My journey from Metro Detroit to the village of my ancestors
By Christina Salem | July 2022 | Photos contributed
After many delays at the tail end of January, the announcement had finally arrived — I was selected to participate in this year’s Gishru birthright trip to the Assyrian homeland, a two-week tour of villages and cities in northern Iraq.
I was filled with excitement. Being able to connect to my roots gave me a sense of wholeness that left me speechless in the plethora of breathtaking moments. I was flowing in a way only my intuition could guide me.
Accompanying me on my journey was one of my closest friends, Andrew Najor II (Drew). His father’s friend put us in touch with a relative that would safely take us around Tel Keppe, a town near Mosul.
The town of my father and paternal forefathers, with the land, once held sacred for being a hill of stones, turned into a cell for Islamic State (IS) fighters. Squatters from the extremist group still roam nearby.
We were told, wrongly, that a visa was required to get into lands guarded by Federal Iraq. It made us question if the journey would be worth it. After much deliberation, however, we asked when would we ever be able to take such an opportunity?

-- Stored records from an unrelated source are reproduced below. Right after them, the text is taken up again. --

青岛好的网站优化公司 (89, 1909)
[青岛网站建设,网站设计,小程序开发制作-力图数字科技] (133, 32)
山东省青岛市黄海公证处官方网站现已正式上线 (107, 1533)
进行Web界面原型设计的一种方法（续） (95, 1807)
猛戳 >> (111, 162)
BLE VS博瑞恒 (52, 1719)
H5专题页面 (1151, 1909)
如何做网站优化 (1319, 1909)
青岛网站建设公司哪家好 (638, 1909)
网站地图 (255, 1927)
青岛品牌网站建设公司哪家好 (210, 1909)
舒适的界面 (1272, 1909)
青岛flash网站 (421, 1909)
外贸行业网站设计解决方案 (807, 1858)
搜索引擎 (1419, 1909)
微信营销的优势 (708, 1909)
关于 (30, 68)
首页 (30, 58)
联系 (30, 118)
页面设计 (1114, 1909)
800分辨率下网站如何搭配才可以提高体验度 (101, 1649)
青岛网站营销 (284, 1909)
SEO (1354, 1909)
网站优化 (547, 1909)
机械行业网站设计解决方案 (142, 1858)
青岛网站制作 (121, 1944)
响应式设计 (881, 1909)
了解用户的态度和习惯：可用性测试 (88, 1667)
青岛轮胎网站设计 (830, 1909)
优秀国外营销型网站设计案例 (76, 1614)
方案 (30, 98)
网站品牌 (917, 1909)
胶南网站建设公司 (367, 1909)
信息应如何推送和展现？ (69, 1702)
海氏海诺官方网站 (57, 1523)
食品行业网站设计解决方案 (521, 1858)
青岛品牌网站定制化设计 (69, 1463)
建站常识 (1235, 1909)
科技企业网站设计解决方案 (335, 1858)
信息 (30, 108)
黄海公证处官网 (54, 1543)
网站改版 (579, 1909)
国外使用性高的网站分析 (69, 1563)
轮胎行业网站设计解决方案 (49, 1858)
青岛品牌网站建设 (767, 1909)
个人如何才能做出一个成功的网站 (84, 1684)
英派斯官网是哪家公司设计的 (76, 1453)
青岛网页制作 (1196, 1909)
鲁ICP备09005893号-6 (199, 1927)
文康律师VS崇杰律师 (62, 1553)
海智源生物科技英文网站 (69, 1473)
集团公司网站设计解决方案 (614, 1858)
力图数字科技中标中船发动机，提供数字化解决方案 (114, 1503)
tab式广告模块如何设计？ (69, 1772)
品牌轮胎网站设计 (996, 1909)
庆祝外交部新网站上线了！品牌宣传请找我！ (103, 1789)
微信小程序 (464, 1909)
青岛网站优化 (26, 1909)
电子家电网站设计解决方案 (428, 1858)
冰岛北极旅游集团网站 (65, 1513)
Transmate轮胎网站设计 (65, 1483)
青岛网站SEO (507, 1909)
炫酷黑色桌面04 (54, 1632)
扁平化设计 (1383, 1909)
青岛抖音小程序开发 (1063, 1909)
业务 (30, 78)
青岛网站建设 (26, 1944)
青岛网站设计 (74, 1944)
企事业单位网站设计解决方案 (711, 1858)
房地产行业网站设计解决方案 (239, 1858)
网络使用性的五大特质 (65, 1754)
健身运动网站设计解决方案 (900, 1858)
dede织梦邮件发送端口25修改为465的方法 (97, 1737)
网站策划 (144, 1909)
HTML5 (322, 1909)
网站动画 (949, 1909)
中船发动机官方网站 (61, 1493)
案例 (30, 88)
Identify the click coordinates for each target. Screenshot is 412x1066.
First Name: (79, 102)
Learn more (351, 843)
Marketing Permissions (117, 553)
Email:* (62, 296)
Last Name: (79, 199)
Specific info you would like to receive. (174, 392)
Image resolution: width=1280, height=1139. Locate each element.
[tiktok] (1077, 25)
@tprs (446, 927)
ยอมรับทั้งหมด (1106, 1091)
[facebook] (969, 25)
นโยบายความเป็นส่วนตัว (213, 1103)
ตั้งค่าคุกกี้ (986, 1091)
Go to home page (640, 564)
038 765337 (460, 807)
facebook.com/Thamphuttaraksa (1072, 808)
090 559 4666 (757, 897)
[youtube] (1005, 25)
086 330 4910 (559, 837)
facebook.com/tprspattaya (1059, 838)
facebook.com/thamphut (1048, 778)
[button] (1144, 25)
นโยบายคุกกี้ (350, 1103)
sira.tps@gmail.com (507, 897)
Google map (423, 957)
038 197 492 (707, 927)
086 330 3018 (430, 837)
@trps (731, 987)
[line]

Once in Iraq, we were connected to Massoud Ayar, a businessman who lives in Nohadra and runs two tahini factories. Little did we know we had run into his wife at the Delal Bridge in Zakho a few days prior.
Through Ayar, Drew and I were able to discuss a last minute excursion to Tel Keppe that would include breakfast and a tour of his factories.
Our Gishru group leader Suzan Younan spoke to Ayar about what precautions would be made to keep us safe as the town is still a sensitive travel area.
Toward the end of the night, she approached Drew and I and whispered:
“You’re going to Tel Keppe.”
We shared a look of excitement I can only describe as internally screaming. All of the stories I had heard from my father about Tel Keppe would become real in 12 short hours.
On the day of our trip, we arrived at his home and were served with the utmost hospitality and kindness as we were fed a delicious breakfast and sampled the tahini made in his factories.
Any uneasiness I felt about safety was erased when Ayar showed me his family photos. I saw my university classmates standing behind him. I knew in that moment that with Ayar, we were in safe hands.
Ayar not only knew our families, he even cited their extended relations. He could tell us where their homes were located within the village.
As we left his home and our journey to Tel Keppe began, we moved through KDP checkpoints with ease. When we finally arrived at the village, Ayar pointed out former IS members as we passed.
I was filled with many emotions. My father always spoke of the richness of his family history on both sides — the Salem’s and the Gabbara’s. I would get to see where and how my grandparents first encountered each other and fell in love, the love my father always described as unconditional.
Our tour began at the family home of Ayar’s wife. The home was in the process of being remodeled as it was looted years’ prior by the extremist group. It was stunning even in its metamorphosis — 20 bedrooms with multiple bathrooms in each room. It was nothing short of a multi-family mansion.
We climbed to the rooftop, and I remembered my father often told me they slept here during the hot summer nights. The entirety of the village was in our view. And what a sight it was, it felt ethereal. The air was different. Crisp and flowing through our hair. We basked in the sun’s rays and took in the moment.
We descended from the rooftop and continued our tour. Names of families I had grown up near in Metro Detroit, their legacies continued in the diaspora, were once neighbors in the homeland.
Our tour next moved to the houses that belonged to Salem. I had no expectations but many surprises. In the home belonging to my ancestors, there was destruction and trash, but it stood vacant.
On the outside, handprints stamped in white paint, some Arabic writing and, noticeably different than other houses that had their address spray painted, a rusty metal address sign.
I needed this sign as a piece of our home I could reclaim. I began tugging at the wall, tears streaming down my face, using every ounce of determination to dismantle and recover this piece of my family history. Ayar’s burly bodyguard stepped in to assist, slicing his hand in the process.
We were then swarmed by children asking why I was crying and what the commotion was about. Drew explained this house used to belong to my family and that I wanted the sign.
He told them to return with a hammer. One of the children returned a few minutes later with a hammer that Ayar’s driver used to pry the sign free. It was finally mine.
My last name Salem came from a story my father always used to tell me. One that said we would always come back in one piece.